Those results have been proven with scientific thoroughness. There is no excuse for trying it all again.

Why Deregulation and Bailouts Cannot Coexist

But deregulation must allow for failure in order for the discipline of the market to work. When deregulation and bailouts coexist, then fear of the consequences of risks is diminished, and crises such as the current one are inevitable. The government must choose regulation and bailouts or deregulation and failures; there is no third option. Specifically, the government must enact regulatory legislation as quickly and effectively as possible, or stop its haphazard lending to financial institutions and let the market do its job of punishing failure with bankruptcy and liquidation.

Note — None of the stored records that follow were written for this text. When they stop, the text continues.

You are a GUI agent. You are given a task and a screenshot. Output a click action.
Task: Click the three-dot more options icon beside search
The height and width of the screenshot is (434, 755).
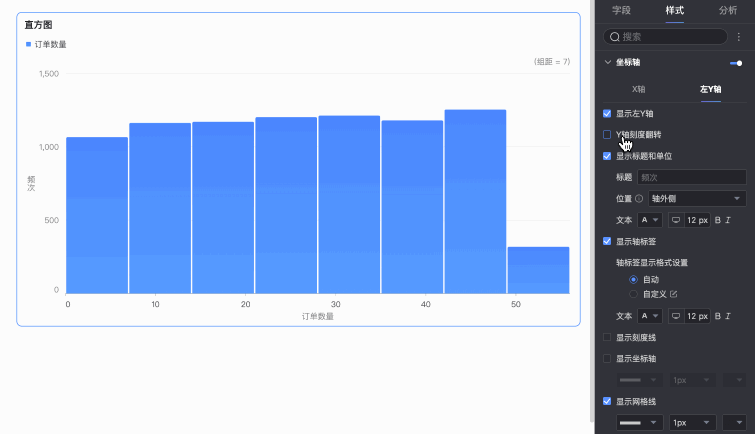point(739,37)
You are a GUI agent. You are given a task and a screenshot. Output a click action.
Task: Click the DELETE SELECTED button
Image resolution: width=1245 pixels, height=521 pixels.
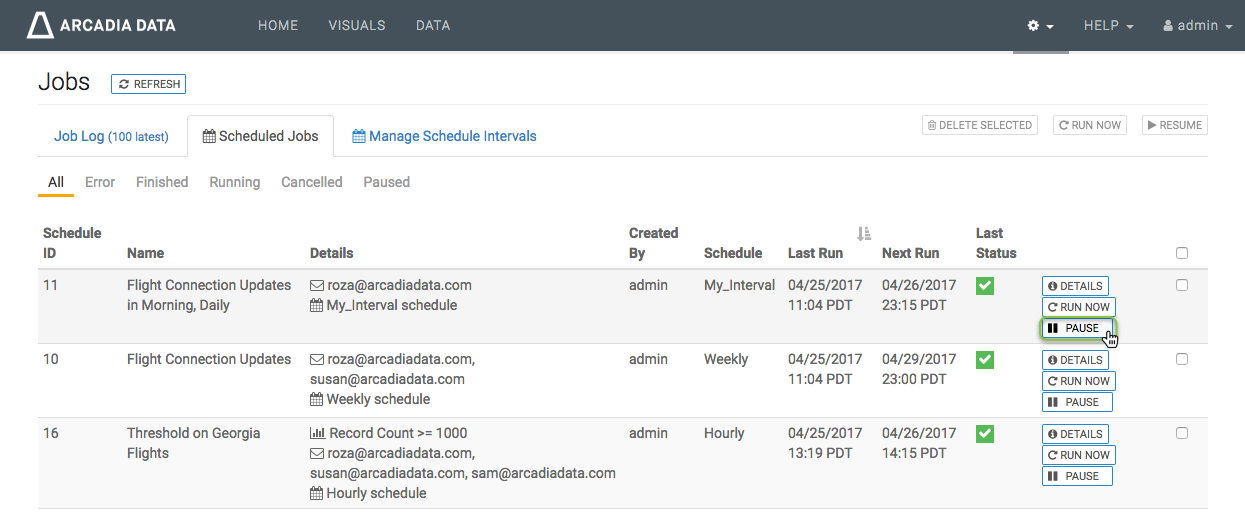click(x=979, y=125)
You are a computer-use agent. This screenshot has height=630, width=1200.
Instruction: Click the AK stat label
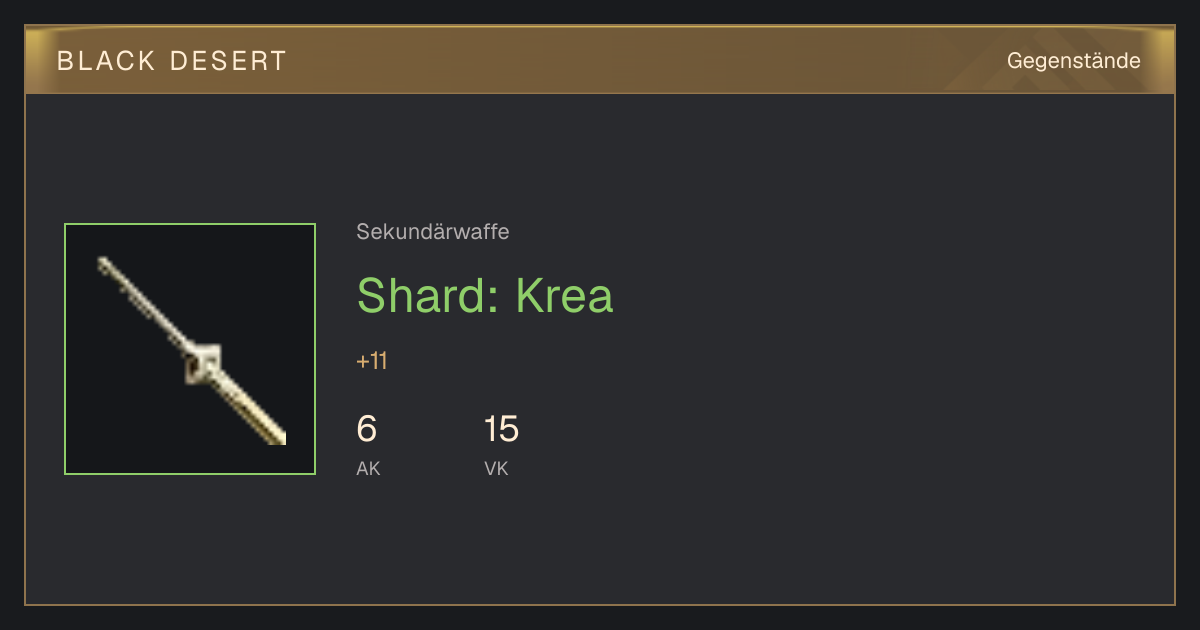(368, 468)
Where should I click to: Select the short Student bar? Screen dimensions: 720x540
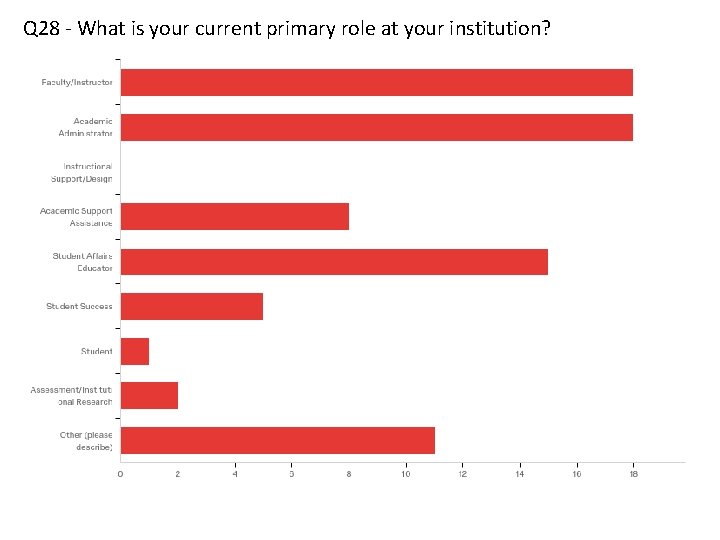pos(135,351)
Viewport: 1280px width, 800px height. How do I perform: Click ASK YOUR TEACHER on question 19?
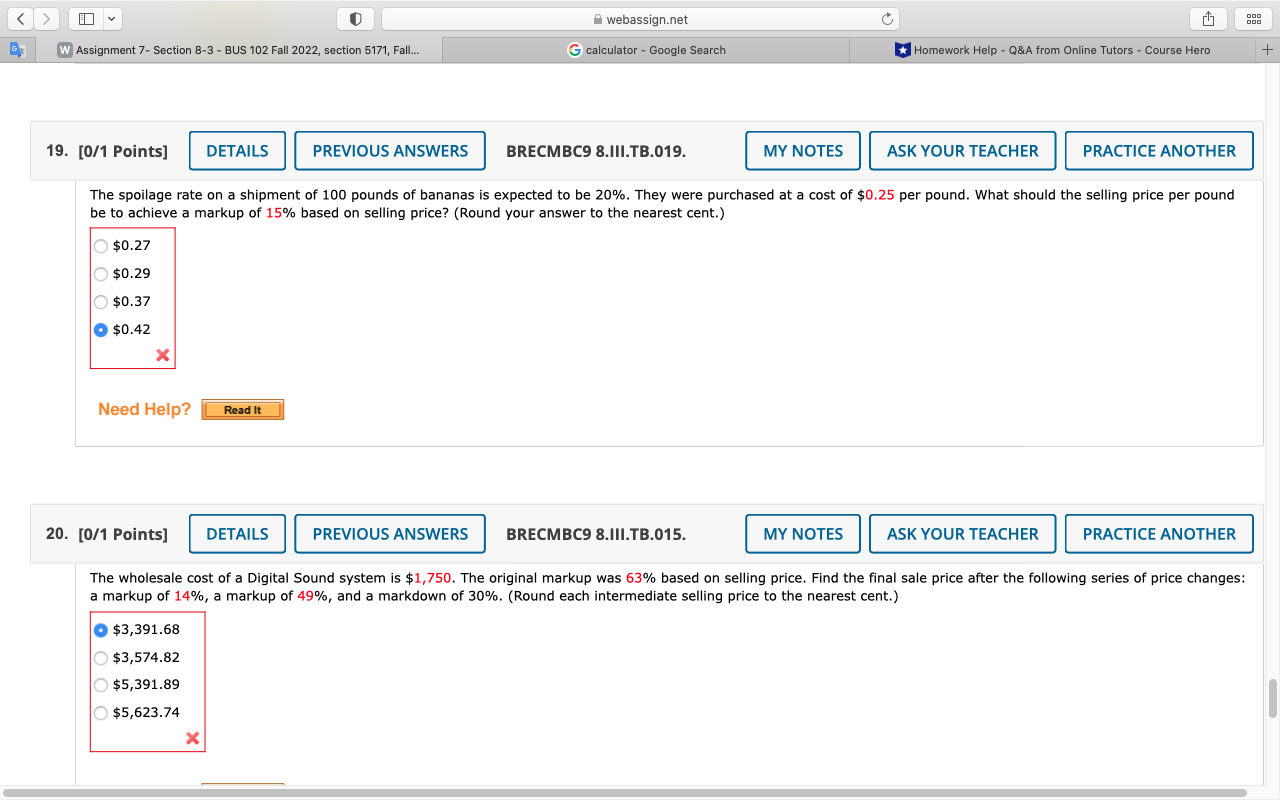pyautogui.click(x=962, y=150)
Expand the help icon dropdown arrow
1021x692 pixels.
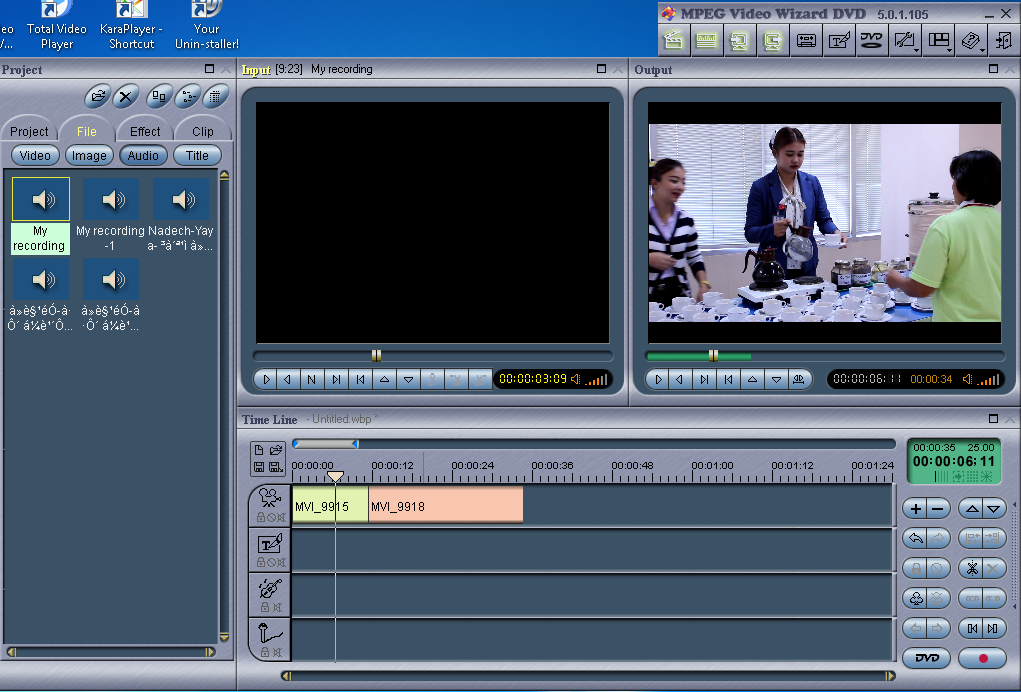coord(981,50)
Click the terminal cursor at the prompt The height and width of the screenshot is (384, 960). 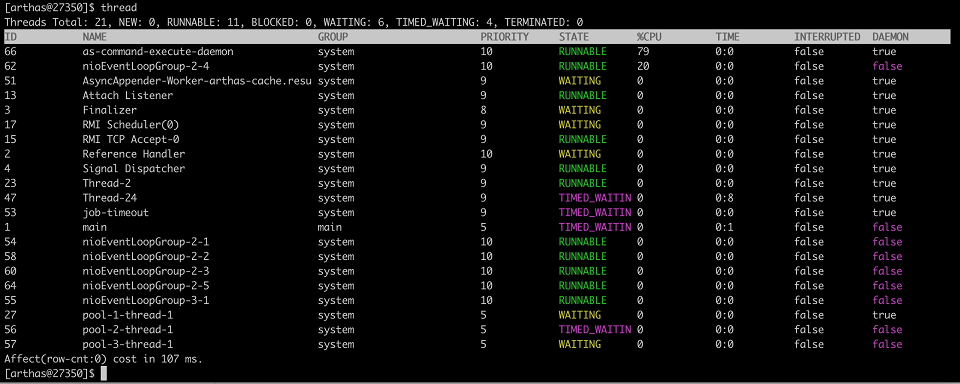coord(103,373)
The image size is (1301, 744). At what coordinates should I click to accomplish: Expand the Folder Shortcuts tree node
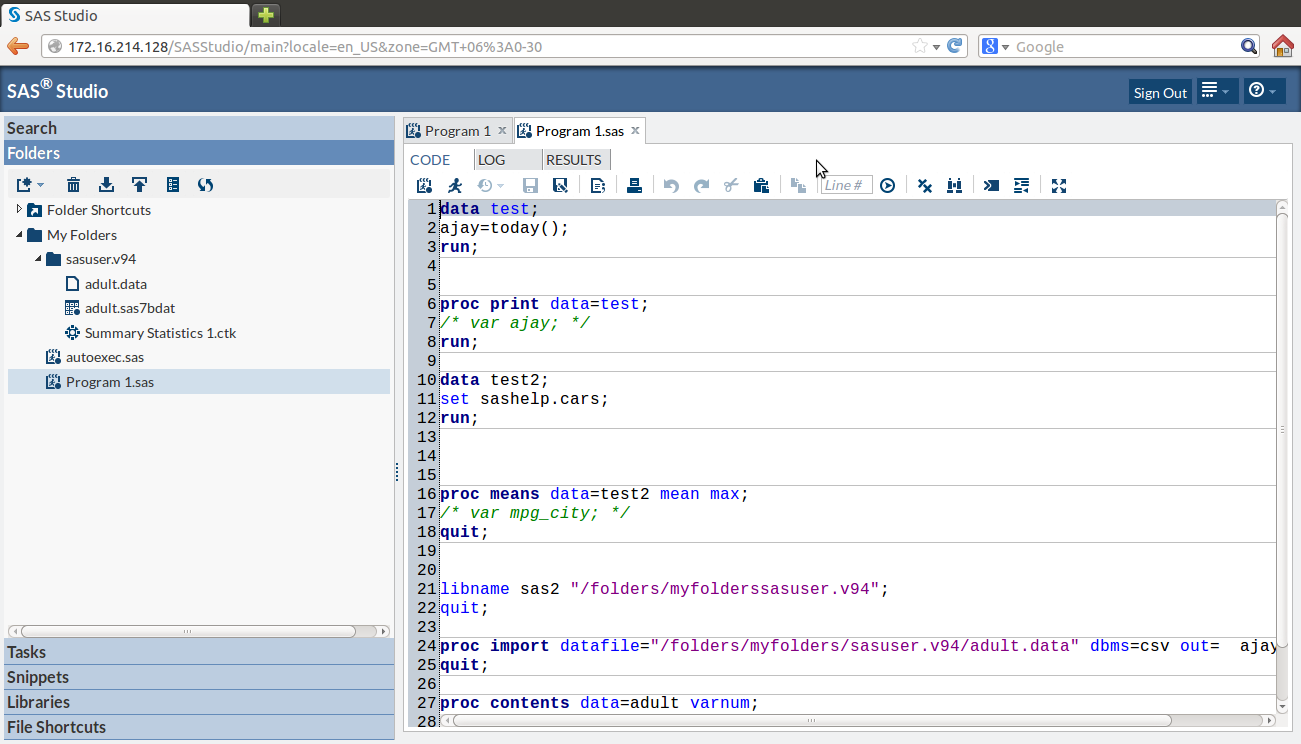(x=19, y=210)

In regards to regulation, many opinions are expressed on how greater regulation is needed in the future. People envision a world in which commercial banks are regulated heavily and not allowed to engage in business activities that are considered too fundamentally risky and potentially catastrophic to the rest of the market. No more will mortgage-backed securities and collateralized debt obligations haunt the balance sheets of commercial lenders and wreak havoc on the financial system. Many people hope this vision will become a reality within a few months. But it already was a reality for over six and a half decades and it was only in 1999 that it was changed.

The Glass-Steagall Act of 1933 was a reaction by the government to the huge losses in, and systemic failure of, the commercial banking system. It is almost eerie to read the description of a provision of the law given by Milton Friedman and Anna Jacobson Schwartz in A Monetary History of the United States, 1867 – 1960. “[T]he Banking Act of 1933 made member banks subject to severe reprisal for undue use of bank credit ‘for the speculative carrying of or trading in securities, real estate, or commodities, or for any other purposes inconsistent with the maintenance of sound credit conditions.’” This stipulation prohibiting trading in assets and securities of dubious credit-worthiness may sound familiar, for it is exactly what many believe the government should have been doing to prevent this crisis, and what those same people believe it should do in the future.

But these regulations proved problematic to a large extent. The stifling legislation led to inefficiencies among U.S. banks, as well as to loss of business to foreign banks, which had greater independence. The final repeal of Glass-Steagall came in 1999 with the Gramm-Leach-Bliley Act. Many hailed the repeal as ushering in a brave new world where banks were free from intrusive regulation and could invest in areas that would strengthen their bottom lines, and hence the value of their shares. Truly, many felt, the best and the brightest of Wall Street would be able to use their new freedoms to compete with foreign banks and to improve market efficiency in this country, while simultaneously earning positive returns on behalf of their investors. A more deregulated system thus came into being.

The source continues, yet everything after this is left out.